» **Data items**:
--- START ---

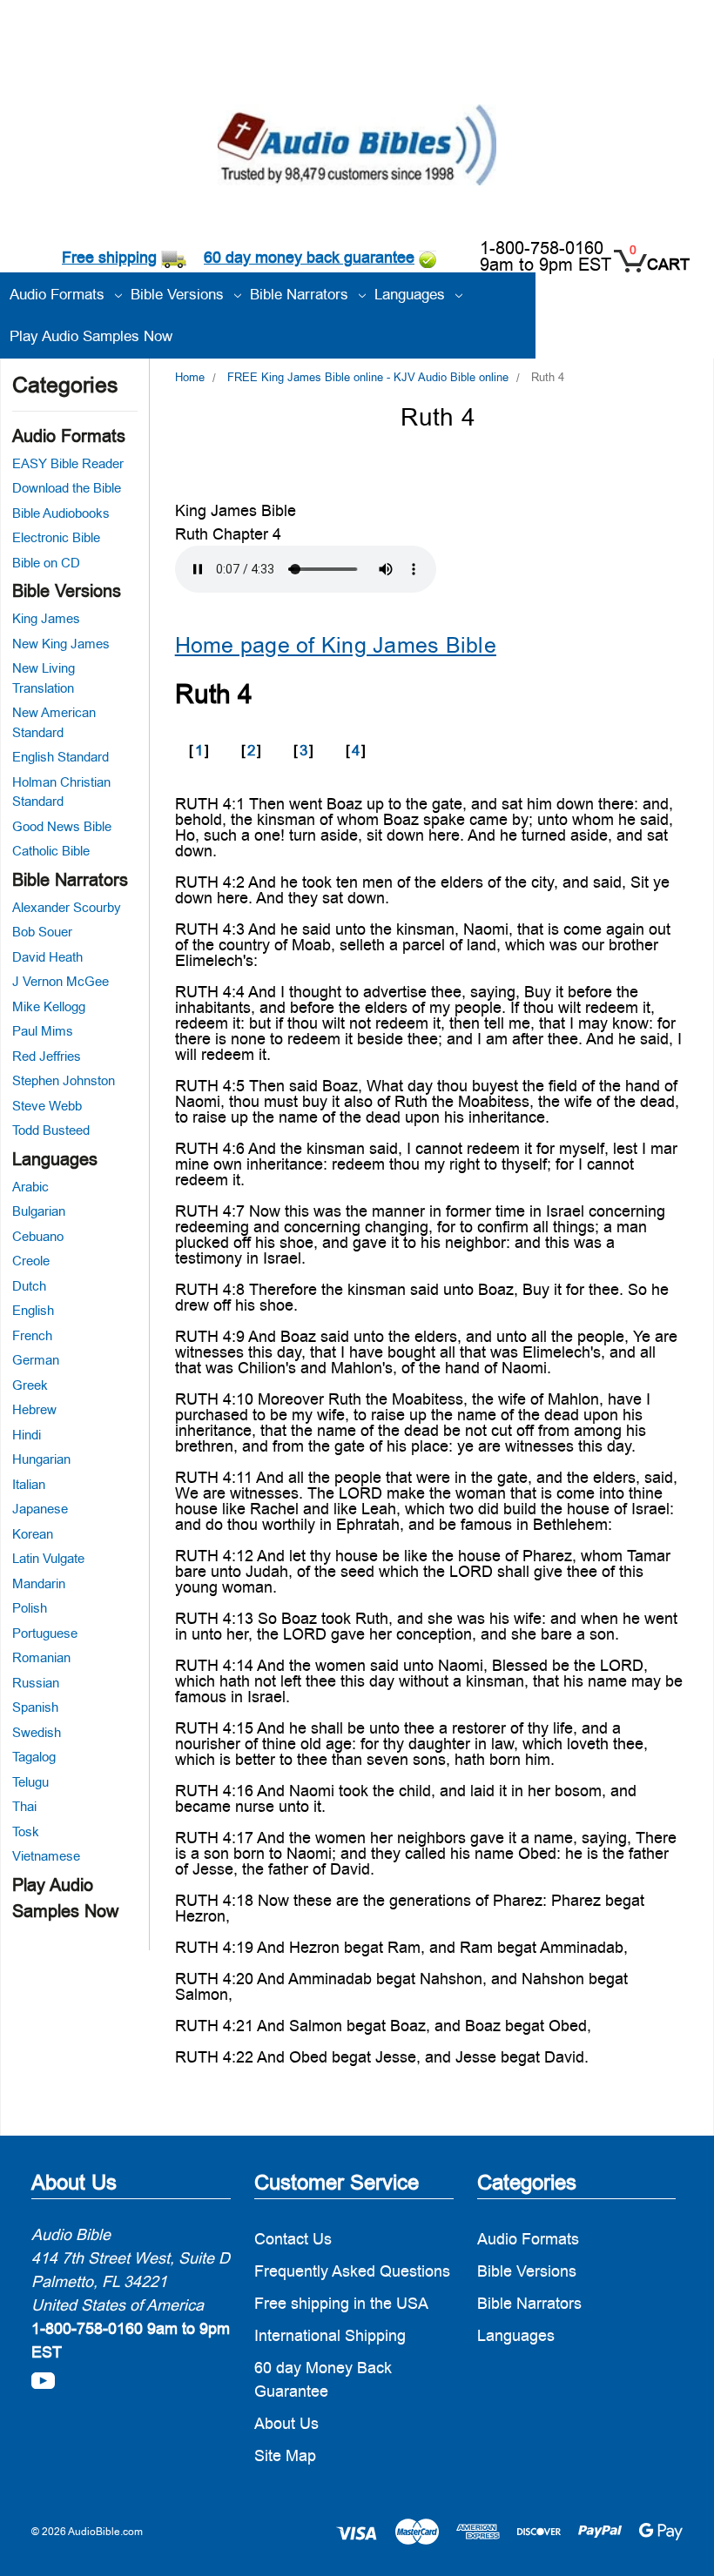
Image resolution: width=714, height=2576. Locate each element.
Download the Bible (66, 488)
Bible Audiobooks (61, 513)
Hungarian (41, 1459)
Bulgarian (38, 1211)
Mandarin (38, 1583)
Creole (31, 1260)
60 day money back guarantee (309, 257)
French (32, 1335)
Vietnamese (46, 1856)
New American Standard (54, 722)
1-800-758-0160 (541, 248)
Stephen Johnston (63, 1080)
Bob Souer (42, 931)
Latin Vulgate (48, 1558)
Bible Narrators (70, 880)
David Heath (47, 957)
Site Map (285, 2455)
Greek (30, 1385)
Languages (55, 1159)
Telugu (30, 1782)
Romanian (41, 1657)
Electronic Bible (56, 537)
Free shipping (109, 257)
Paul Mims (42, 1031)
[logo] (357, 147)
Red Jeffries (46, 1056)
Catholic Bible (51, 851)
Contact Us (293, 2239)
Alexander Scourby (66, 907)
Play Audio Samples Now (91, 335)
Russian (35, 1683)
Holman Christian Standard (61, 792)
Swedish (36, 1732)
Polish (29, 1608)
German (35, 1360)
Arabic (30, 1186)
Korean (32, 1534)
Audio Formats (68, 436)
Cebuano (38, 1236)
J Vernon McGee (60, 981)
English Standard (60, 757)
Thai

--- END ---

» **WHAT IS EXPECTED**: Reprint the data verbatim, pictures excluded.

» **OUTPUT FOR THIS TASK**:
Image resolution: width=714, height=2576. Locate each element.
Download the Bible (66, 488)
Bible Audiobooks (61, 513)
Hungarian (41, 1459)
Bulgarian (38, 1211)
Mandarin (38, 1583)
Creole (31, 1260)
60 day money back guarantee (309, 257)
French (32, 1335)
Vietnamese (46, 1856)
New American Standard (54, 722)
1-800-758-0160 (541, 248)
Stephen Johnston (63, 1080)
Bob Souer (42, 931)
Latin Vulgate (48, 1558)
Bible Narrators (70, 880)
David Heath (47, 957)
Site Map (285, 2455)
Greek (30, 1385)
Languages (55, 1159)
Telugu (30, 1782)
Romanian (41, 1657)
Electronic Bible (56, 537)
Free shipping (109, 257)
Paul Mims (42, 1031)
[logo] (357, 147)
Red Jeffries (46, 1056)
Catholic Bible (51, 851)
Contact Us (293, 2239)
Alexander Scourby (66, 907)
Play Audio Samples Now (91, 335)
Russian (35, 1683)
Holman Christian Standard (61, 792)
Swedish (36, 1732)
Polish (29, 1608)
German (35, 1360)
Arabic (30, 1186)
Korean (32, 1534)
Audio Formats (68, 436)
Cebuano (38, 1236)
J Vernon McGee (60, 981)
English Standard (60, 757)
Thai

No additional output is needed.